# Garrison Smart Lock for Front Door



## stuntwei (Jan 20, 2014)

Hi everybody,

I'm new to this site so please bear with me. I recently installed a Garrison Keyless Entry Deadbolt Lock for the front door of my house. The lock works if I turn it manually, meaning if I use a key from the outside or the switch on the inside of the house. If I try to unlock the door using the code, it will try to turn but is unable to do so. It seems to be jammed in some sense. The code I am using is 100% for sure working because I see a green light and it is in fact trying to turn. I can lock the door electronically however. Why can I only unlock the door manually and not electronically. Please help. It kinda defeats the whole purpose of a keyless entry lock if I have to use a key.


----------



## TheBobmanNH (Oct 23, 2012)

Did you try contacting the company that makes the thing? It's possibly defective. Not sure how strong the little motor is that unlocks, is it possible there's a little too much friction on the bolt so the motor can't overcome it when unlocking?


----------



## stuntwei (Jan 20, 2014)

By recently, I mean a few hours ago so I have not contacted the company yet. If it is friction, how can I fix it? I don't think WD40 will do it. There doesn't seem to be that much friction when I open it manually. Hmm...


----------



## gregzoll (Dec 25, 2006)

stuntwei said:


> By recently, I mean a few hours ago so I have not contacted the company yet. If it is friction, how can I fix it? I don't think WD40 will do it. There doesn't seem to be that much friction when I open it manually. Hmm...


Could be that the striker plate for the Deadbolt, is set in a way that the bolt catches on it, causing the motor to not push it all the way out.

You are going to have to check to see if the bolt is catching on the Striker plate, and either file the edge to allow the bolt to pass through freely, or pull the plate, put Bondo in the hole, let the filler dry, then cut in a new hole for the bolt to go into.


----------



## stuntwei (Jan 20, 2014)

Could that still apply to when the bolt is going back into the door (unlocking). I would have thought that it can only catch on the way out (locking) since it is smooth going back inside.


----------



## gregzoll (Dec 25, 2006)

stuntwei said:


> Could that still apply to when the bolt is going back into the door (unlocking). I would have thought that it can only catch on the way out (locking) since it is smooth going back inside.


Yes, if it was pushed outwards. You have to have a clean throw for the deadbolt to go into the hole of the striker plate.

If the plate is not in the right place, the bolt will catch or drag, so you usually have to pull or push on the door, to get the bolt to go into the striker hole cleanly.


----------



## stuntwei (Jan 20, 2014)

Hmm, i'll have to look into it then. On a warmer day though. It was really cold today. Froze my hands lol.


----------



## gregzoll (Dec 25, 2006)

stuntwei said:


> Hmm, i'll have to look into it then. On a warmer day though. It was really cold today. Froze my hands lol.


If it has been sub-freezing temps, it can cause issues also, if there is no Storm door, or the storm door leaks too much air, causing a thermal difference between it and the main door.

I ended up just using a couple of files, from a set that I picked up at the local Harbor Freight. Took enough of the metal off of my Striker Plate, that the Dead bolt throws cleanly into the opening. Unless they drill the hole in the jamb for the Dead bolt, you always end up doing it yourself, and usually it is not perfect.

Also on another note, use 2 1/2" or 3" screws on the hinges and the striker plates. Makes it harder for someone to kick in the door.


----------

· · · · · · ·

Stated task a ->
Turn the records from the line containing "announced the winners" through the line containing "About the Haus (73, 554)" into a numbered list, leaving out blank lines.
The forum thread about the smart lock and the records have nothing to do with each other.

· · · · · · ·

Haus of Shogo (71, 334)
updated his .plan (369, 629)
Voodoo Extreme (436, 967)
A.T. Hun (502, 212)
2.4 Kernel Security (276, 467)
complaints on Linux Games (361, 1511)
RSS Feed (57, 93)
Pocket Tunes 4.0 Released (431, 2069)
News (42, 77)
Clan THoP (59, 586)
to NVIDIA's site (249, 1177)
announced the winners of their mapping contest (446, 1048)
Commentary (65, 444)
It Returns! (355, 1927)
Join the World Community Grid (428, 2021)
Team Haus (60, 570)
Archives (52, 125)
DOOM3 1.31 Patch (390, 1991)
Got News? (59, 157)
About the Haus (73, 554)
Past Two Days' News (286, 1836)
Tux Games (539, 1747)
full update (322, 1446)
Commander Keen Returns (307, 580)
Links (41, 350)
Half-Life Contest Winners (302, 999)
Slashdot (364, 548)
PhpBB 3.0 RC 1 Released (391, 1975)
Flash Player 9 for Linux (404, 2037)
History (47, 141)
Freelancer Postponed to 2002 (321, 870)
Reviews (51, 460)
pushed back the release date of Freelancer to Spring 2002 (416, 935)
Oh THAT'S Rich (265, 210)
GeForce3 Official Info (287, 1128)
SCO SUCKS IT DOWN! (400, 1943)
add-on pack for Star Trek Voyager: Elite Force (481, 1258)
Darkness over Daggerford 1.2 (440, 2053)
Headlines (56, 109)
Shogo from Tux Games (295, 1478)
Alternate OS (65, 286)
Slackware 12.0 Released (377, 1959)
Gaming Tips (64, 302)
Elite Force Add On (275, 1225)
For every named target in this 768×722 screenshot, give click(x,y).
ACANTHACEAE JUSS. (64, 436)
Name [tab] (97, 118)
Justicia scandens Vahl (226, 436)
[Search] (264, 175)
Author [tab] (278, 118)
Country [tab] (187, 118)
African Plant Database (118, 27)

· · · · · · ·

Stated task b ->
In the smart lock thread, take the part that opens with the words "You are going" and closes with "to go into.", and write it out again with "Bondo" substituted by "epoxy putty".

Final answer a ->
1. announced the winners of their mapping contest (446, 1048)
2. Commentary (65, 444)
3. It Returns! (355, 1927)
4. Join the World Community Grid (428, 2021)
5. Team Haus (60, 570)
6. Archives (52, 125)
7. DOOM3 1.31 Patch (390, 1991)
8. Got News? (59, 157)
9. About the Haus (73, 554)

Final answer b ->
You are going to have to check to see if the bolt is catching on the Striker plate, and either file the edge to allow the bolt to pass through freely, or pull the plate, put epoxy putty in the hole, let the filler dry, then cut in a new hole for the bolt to go into.